## Problem description:
Copy out these records line for line, with nothing changed.

Element lookup records:
————
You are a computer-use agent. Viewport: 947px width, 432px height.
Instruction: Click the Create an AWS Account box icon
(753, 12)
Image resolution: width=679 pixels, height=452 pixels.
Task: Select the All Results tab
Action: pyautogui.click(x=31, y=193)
————
## Correct output:
You are a computer-use agent. Viewport: 947px width, 432px height.
Instruction: Click the Create an AWS Account box icon
(753, 12)
Image resolution: width=679 pixels, height=452 pixels.
Task: Select the All Results tab
Action: pyautogui.click(x=31, y=193)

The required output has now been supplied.